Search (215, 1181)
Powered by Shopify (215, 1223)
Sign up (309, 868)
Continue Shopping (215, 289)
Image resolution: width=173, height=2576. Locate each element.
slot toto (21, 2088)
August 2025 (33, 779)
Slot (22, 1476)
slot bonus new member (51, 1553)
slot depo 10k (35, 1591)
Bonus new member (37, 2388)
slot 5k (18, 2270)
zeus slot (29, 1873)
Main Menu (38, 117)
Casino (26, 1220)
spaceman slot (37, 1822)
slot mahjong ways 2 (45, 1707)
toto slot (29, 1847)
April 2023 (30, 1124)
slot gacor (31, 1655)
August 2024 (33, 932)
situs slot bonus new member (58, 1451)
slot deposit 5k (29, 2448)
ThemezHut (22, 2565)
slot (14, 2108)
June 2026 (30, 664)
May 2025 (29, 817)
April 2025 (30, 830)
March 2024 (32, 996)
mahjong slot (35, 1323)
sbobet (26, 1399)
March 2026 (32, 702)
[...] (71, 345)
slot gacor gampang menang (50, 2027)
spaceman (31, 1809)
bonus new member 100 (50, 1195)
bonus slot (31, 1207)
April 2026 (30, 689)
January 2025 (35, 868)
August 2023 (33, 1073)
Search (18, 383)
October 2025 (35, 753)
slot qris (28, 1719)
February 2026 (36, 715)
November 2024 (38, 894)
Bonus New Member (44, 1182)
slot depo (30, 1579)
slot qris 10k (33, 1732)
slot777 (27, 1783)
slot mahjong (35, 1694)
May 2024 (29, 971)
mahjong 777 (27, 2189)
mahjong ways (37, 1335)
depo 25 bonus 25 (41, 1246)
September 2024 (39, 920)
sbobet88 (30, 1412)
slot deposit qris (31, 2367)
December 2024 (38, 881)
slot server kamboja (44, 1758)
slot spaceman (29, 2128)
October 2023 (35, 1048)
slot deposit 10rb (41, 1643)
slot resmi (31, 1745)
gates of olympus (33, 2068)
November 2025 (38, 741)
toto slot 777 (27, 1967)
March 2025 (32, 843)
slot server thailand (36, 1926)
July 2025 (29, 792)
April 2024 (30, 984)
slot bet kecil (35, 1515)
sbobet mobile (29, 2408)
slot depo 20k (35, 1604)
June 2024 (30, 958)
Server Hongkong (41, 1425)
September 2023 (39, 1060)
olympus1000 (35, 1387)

**TASK REQUIREMENTS**
All of the entries need to be given again, word for word.

**RESULT OF THIS TASK**
Search (215, 1181)
Powered by Shopify (215, 1223)
Sign up (309, 868)
Continue Shopping (215, 289)
Image resolution: width=173, height=2576. Locate each element.
slot toto (21, 2088)
August 2025 (33, 779)
Slot (22, 1476)
slot bonus new member (51, 1553)
slot depo 10k (35, 1591)
Bonus new member (37, 2388)
slot 5k (18, 2270)
zeus slot (29, 1873)
Main Menu (38, 117)
Casino (26, 1220)
spaceman slot (37, 1822)
slot mahjong ways 2 (45, 1707)
toto slot (29, 1847)
April 2023 (30, 1124)
slot gacor (31, 1655)
August 2024 (33, 932)
situs slot bonus new member (58, 1451)
slot deposit 5k (29, 2448)
ThemezHut (22, 2565)
slot (14, 2108)
June 2026 (30, 664)
May 2025 (29, 817)
April 2025 (30, 830)
March 2024 (32, 996)
mahjong slot (35, 1323)
sbobet (26, 1399)
March 2026 (32, 702)
[...] (71, 345)
slot gacor gampang menang (50, 2027)
spaceman (31, 1809)
bonus new member 100 (50, 1195)
bonus slot (31, 1207)
April 2026 (30, 689)
January 2025 (35, 868)
August 2023 (33, 1073)
Search (18, 383)
October 2025 (35, 753)
slot qris (28, 1719)
February 2026 (36, 715)
November 2024 (38, 894)
Bonus New Member (44, 1182)
slot depo (30, 1579)
slot qris 10k (33, 1732)
slot777 (27, 1783)
slot mahjong (35, 1694)
May 2024 (29, 971)
mahjong 777 (27, 2189)
mahjong ways (37, 1335)
depo 25 bonus 25 (41, 1246)
September 2024 (39, 920)
sbobet88 (30, 1412)
slot deposit qris (31, 2367)
December 2024 (38, 881)
slot server kamboja (44, 1758)
slot spaceman (29, 2128)
October 2023 (35, 1048)
slot deposit 10rb (41, 1643)
slot resmi (31, 1745)
gates of olympus (33, 2068)
November 2025 (38, 741)
toto slot 777 (27, 1967)
March 2025 (32, 843)
slot server thailand (36, 1926)
July 2025 (29, 792)
April 2024 (30, 984)
slot bet kecil (35, 1515)
sbobet mobile (29, 2408)
slot depo 20k (35, 1604)
June 2024 (30, 958)
Server Hongkong (41, 1425)
September 2023 (39, 1060)
olympus1000 (35, 1387)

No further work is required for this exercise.